- WHAT THE EXERCISE ASKS -
All lines in the material containing the word "will" need to be copied.

- MATERIAL FOR THE TASK -

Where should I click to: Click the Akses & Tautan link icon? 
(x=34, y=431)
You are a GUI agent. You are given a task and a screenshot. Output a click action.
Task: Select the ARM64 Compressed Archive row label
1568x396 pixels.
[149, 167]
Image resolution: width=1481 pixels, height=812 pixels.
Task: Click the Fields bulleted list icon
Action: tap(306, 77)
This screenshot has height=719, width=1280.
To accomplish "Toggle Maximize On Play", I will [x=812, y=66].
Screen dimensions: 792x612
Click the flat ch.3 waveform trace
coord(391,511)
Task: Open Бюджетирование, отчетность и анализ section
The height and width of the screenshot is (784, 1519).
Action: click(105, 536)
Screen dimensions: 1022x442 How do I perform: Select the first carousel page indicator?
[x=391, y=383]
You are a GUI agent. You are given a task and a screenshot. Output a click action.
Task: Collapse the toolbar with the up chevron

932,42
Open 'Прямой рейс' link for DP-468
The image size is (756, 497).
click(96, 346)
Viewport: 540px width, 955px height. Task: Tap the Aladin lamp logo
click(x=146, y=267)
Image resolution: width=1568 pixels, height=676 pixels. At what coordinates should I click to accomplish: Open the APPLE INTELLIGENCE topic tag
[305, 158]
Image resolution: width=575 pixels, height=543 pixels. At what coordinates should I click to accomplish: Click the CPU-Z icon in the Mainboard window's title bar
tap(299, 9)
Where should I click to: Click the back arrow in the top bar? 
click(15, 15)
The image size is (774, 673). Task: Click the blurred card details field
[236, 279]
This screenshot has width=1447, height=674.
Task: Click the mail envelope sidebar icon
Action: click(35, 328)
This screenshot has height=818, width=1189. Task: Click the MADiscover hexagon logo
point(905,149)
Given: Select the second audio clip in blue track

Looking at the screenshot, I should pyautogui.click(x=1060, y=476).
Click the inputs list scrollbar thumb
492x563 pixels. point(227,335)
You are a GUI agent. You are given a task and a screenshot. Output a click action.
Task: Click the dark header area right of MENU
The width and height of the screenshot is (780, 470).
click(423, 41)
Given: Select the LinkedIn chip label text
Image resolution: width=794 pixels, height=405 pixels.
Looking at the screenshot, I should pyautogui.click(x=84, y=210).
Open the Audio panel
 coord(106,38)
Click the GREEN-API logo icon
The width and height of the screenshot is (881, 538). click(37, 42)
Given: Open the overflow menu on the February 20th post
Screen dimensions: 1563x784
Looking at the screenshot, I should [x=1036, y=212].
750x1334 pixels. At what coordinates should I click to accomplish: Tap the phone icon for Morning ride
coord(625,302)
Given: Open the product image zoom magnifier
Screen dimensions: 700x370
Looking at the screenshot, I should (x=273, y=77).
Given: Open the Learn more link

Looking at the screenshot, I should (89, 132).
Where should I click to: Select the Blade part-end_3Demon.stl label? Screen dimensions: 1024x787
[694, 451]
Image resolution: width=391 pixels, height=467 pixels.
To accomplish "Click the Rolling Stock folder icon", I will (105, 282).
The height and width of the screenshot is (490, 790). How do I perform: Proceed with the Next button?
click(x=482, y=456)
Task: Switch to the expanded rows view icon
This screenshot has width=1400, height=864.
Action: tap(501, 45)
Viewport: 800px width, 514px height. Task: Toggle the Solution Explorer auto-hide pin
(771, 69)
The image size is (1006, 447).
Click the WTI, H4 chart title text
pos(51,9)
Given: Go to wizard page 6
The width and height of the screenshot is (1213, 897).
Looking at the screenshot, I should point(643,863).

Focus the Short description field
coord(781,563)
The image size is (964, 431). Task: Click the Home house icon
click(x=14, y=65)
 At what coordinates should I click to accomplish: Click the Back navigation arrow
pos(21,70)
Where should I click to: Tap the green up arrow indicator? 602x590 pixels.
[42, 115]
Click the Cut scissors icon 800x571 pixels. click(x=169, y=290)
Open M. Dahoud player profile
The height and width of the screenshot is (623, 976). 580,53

- WRITTEN ANSWER -
To accomplish "Toggle Maximize On Play", I will [x=812, y=66].
To accomplish "Click the Rolling Stock folder icon", I will (105, 282).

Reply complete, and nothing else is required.